The enforcement discretion means that while the industry should comply with the regulation, the FDA will not audit or fine organizations not in compliance. The tone of the announcement was definitive and signaled to the industry that this enforcement extension will be the last and the November 2024 deadline should be taken seriously.  We now have one year for all stakeholders in the pharmaceutical supply chain to comply with the DSCSA serialization regulation, which aims to improve patient safety.

Pharmaceutical Supply Chain Stakeholders Impacted

The industry welcomed the temporary relief from enforcement, as it is only partially ready for transacting serialized data amongst the entire supply chain. The pharmaceutical supply chain has three segments: manufacturers, wholesale distributors, and dispensers or pharmacies, and there are organizations in each that are not ready for DSCSA compliance.

The manufacturers are in the best position, as the majority are ready for compliance. Most are currently serializing the physical products they develop and transmitting the data. A small selection, perhaps 15% of manufacturers, may not be ready, but most are prepared to proceed with the regulation.

The wholesale distributors and the dispensers will feel the bulk of the enforcement relief. Compliance for the wholesale distributors is the most complex, and many are behind on interoperability. That is due to their extensive number of trading partners. For example, the Big Three family (the three largest pharmaceutical distributors in the US territory) buy directly from every pharmaceutical manufacturer, so they need to create and test connections between these hundreds of trading partners. The approximately other 1,000 licensed wholesale distributors in the United States also must connect with the large pool of manufacturers from whom they purchase their products. 

The other sector that gains significantly from the enforcement reprieve is the dispensers. Many in this sector are way behind on the road to compliance, especially the independent pharmacies, and that is because they lack the necessary budget for a pharma serialization solution. 

The wholesale distributors and dispensers will benefit the most from the enforcement relief,  and they have the majority of the work needed to be ready for 2024.

Why the Enforcement Discretion

The industry had voiced concerns over their readiness to comply with the law’s mandate for EPCIS unit-level serialized data to be passed amongst pharmaceutical trading partners successfully. The Healthcare Distribution Alliance (HDA) was a driver in the deadline delay. Earlier this year, they requested that the FDA give an extension for DSCSA compliance, stating concerns that the pharmaceutical supply chain could be disrupted if the law was enforced in 2023. Thankfully, the FDA responded with a temporary enforcement reprieve.

Challenges for Industry-Wide Compliance

All pharmaceutical supply chain stakeholders must stay vigilant on their DSCSA journey to ensure compliance and interoperability with their respective trading partners. Whether they partner with a supplier or downstream customer, companies need to keep making progress on their interconnections.
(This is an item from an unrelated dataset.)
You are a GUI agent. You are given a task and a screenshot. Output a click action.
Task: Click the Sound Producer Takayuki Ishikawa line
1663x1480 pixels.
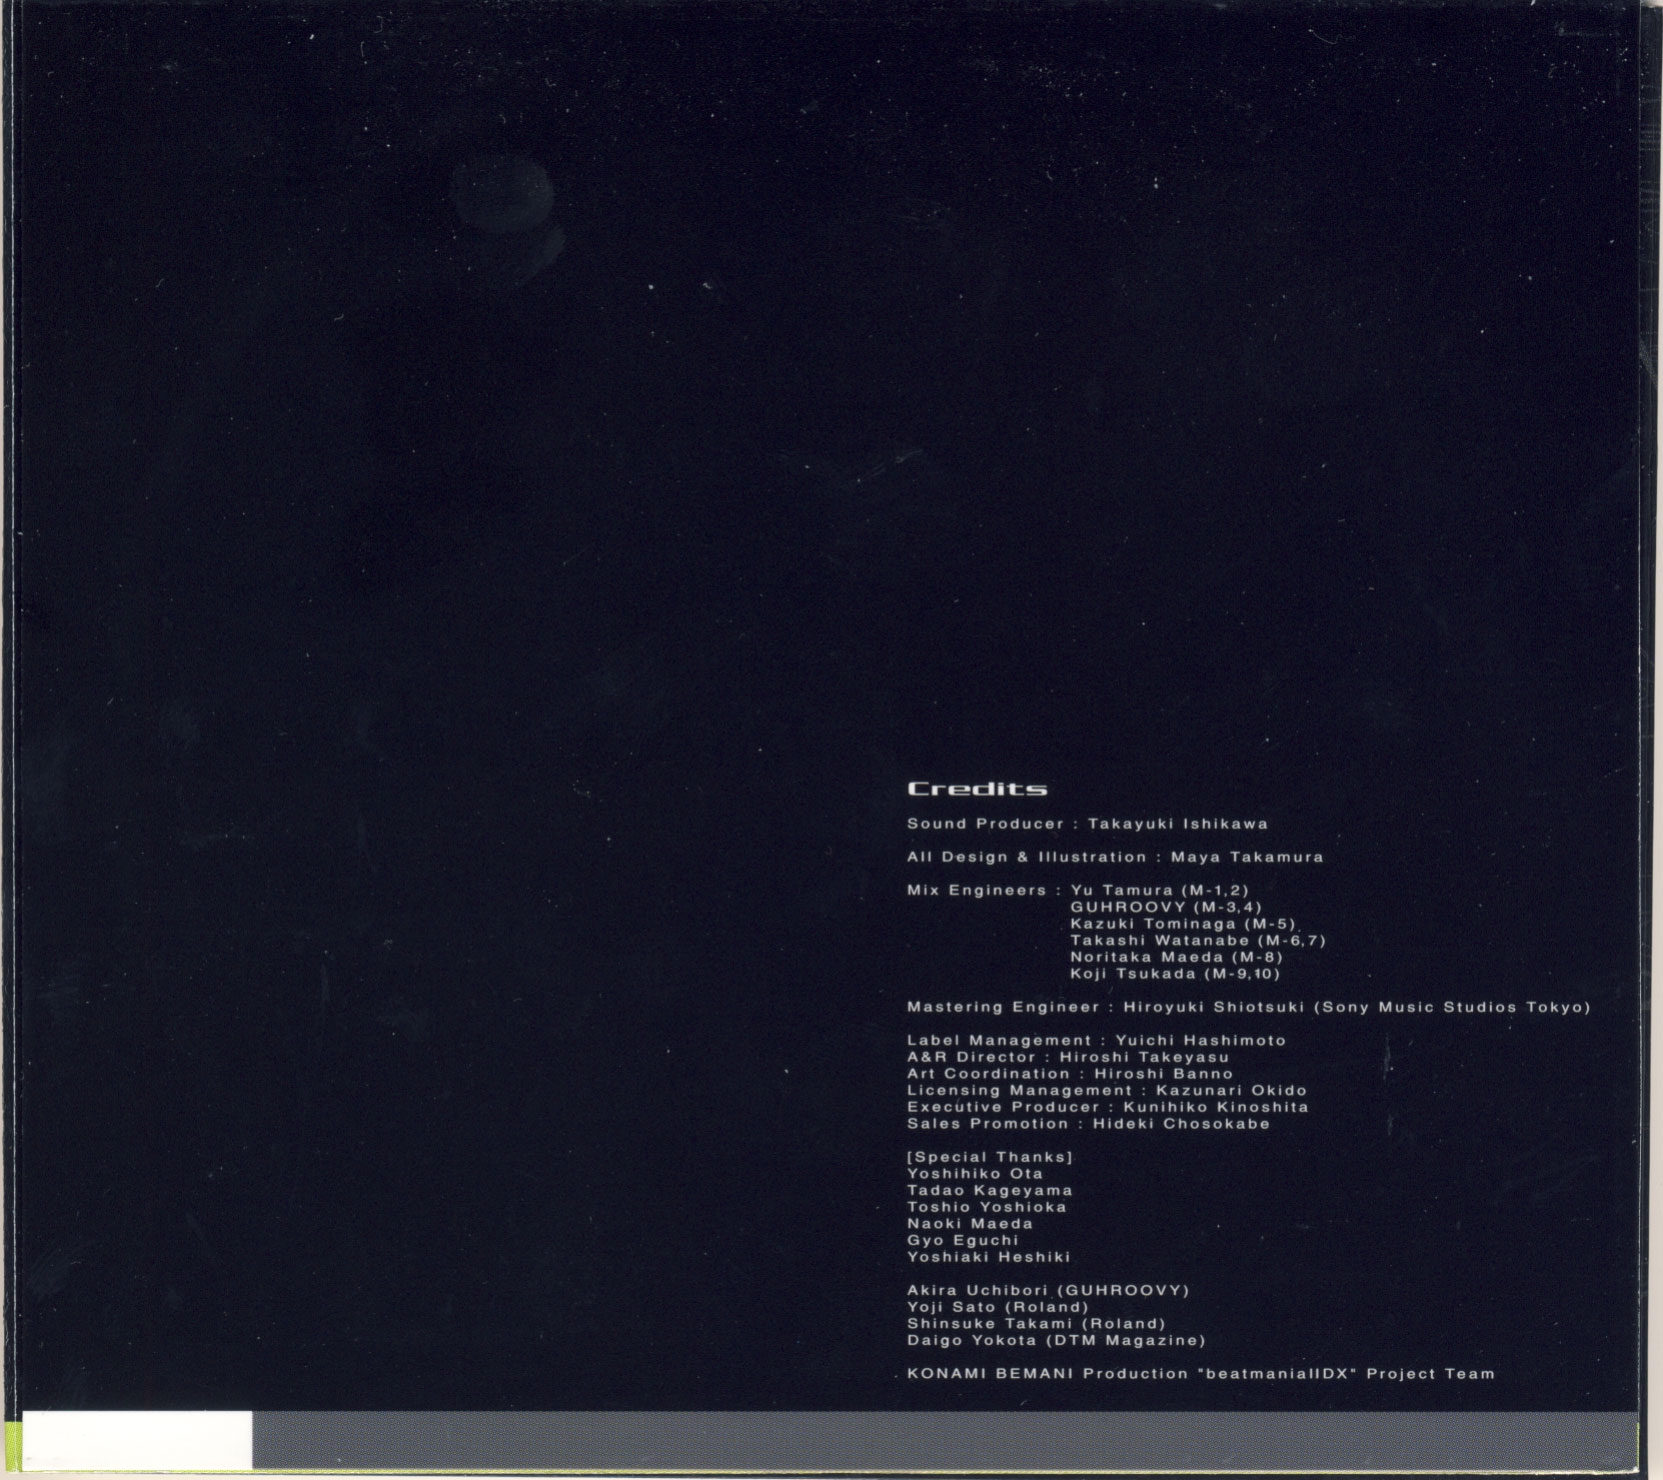(1087, 824)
Over the past ten years, when the FDA gave DSCSA deadline extensions many organizations took a breath, stepped back, shifted priorities, and waited to make progress on their project. That is not what organizations should do today. The FDA has fined organizations that have not complied with earlier DSCSA requirements, and there is no reason to believe they won’t do that again at this last phase of compliance.

Concerns have been expressed when it comes to enforcement, that the FDA does not have the resources needed to audit the vast pharma supply chain. There have been discussions between the FDA and state board of pharmacies to create a partnership where auditors and inspectors would be assigned at the state level to ensure that manufacturers, distributors, and dispensers complied.

Patient Safety Remains the Objective

Patient safety remains the core objective of DSCSA. The mandate aims to protect consumers from exposure to dangerous drugs, including counterfeits, diverted, stolen, and contaminated products, as well as facilitate how the industry manages and executes the drug recall process. DSCSA compliance also serves as a defense against intentional efforts by organized crime and state sponsors to monetize, sow chaos, and cause harm by attacking the supply chain. Patient safety is as much of a concern today as it was when the law was enacted.